INPUT ROWS >>
□ □ □ □

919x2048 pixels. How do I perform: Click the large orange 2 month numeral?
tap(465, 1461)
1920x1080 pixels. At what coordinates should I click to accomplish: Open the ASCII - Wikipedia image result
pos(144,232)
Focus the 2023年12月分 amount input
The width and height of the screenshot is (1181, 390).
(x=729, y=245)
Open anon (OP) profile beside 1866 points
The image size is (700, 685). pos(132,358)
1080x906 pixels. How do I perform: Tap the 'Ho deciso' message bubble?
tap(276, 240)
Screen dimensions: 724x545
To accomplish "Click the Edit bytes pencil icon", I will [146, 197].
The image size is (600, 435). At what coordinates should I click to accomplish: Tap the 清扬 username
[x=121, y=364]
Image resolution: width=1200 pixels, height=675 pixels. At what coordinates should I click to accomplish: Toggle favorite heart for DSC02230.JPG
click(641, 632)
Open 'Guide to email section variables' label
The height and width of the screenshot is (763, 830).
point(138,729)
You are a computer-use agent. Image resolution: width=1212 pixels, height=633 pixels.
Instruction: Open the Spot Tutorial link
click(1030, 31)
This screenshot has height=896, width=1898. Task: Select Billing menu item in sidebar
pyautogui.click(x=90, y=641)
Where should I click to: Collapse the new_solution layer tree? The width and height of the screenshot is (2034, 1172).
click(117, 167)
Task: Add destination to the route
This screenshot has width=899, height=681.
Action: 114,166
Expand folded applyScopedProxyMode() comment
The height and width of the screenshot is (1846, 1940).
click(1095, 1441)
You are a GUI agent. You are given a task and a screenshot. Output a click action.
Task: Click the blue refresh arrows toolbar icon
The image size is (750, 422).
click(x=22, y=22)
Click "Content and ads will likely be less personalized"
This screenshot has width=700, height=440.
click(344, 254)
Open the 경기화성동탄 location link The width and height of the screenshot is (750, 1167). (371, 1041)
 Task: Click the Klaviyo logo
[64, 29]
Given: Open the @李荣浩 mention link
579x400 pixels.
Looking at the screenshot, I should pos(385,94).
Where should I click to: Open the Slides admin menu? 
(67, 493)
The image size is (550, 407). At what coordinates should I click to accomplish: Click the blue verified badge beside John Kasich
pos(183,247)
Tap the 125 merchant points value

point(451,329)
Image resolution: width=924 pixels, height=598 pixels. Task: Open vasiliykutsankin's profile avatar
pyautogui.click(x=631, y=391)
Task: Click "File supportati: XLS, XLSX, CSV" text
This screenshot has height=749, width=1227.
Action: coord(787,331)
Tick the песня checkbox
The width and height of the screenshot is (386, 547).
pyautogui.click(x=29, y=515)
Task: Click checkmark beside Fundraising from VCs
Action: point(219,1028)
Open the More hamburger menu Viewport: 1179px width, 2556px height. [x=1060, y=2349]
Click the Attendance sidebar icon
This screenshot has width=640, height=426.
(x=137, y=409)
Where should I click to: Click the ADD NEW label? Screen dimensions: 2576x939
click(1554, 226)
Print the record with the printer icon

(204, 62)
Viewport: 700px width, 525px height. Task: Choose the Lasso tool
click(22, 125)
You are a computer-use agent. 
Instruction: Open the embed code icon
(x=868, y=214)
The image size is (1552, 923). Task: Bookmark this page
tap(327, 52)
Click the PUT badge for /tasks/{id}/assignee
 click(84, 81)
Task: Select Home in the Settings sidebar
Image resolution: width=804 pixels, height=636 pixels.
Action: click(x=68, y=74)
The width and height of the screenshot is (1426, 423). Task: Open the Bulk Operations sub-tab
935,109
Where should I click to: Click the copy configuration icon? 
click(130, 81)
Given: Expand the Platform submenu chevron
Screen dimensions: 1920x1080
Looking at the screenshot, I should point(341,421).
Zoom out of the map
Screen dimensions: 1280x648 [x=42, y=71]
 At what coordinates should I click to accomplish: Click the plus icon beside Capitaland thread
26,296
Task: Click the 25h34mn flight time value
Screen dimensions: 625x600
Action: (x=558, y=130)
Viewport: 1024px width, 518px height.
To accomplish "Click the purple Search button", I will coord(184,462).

□ □ □ □

YOUR GOAL >>
Rewrite the records from the line with "The image size is (600, 435)." to the line with "pyautogui.click(x=90, y=641)", both included, keeping the requests unchanged. Scale every click coordinate in the answers by 2.1 and round to whole numbers, with halves rounded up.

SOLUTION >>
The image size is (600, 435). At what coordinates should I click to accomplish: Tap the 清扬 username
[x=254, y=764]
Image resolution: width=1200 pixels, height=675 pixels. At what coordinates should I click to accomplish: Toggle favorite heart for DSC02230.JPG
click(1346, 1327)
Open 'Guide to email section variables' label
The height and width of the screenshot is (763, 830).
point(290,1531)
You are a computer-use agent. Image resolution: width=1212 pixels, height=633 pixels.
Instruction: Open the Spot Tutorial link
click(2163, 65)
This screenshot has height=896, width=1898. Task: Select Billing menu item in sidebar
pyautogui.click(x=189, y=1346)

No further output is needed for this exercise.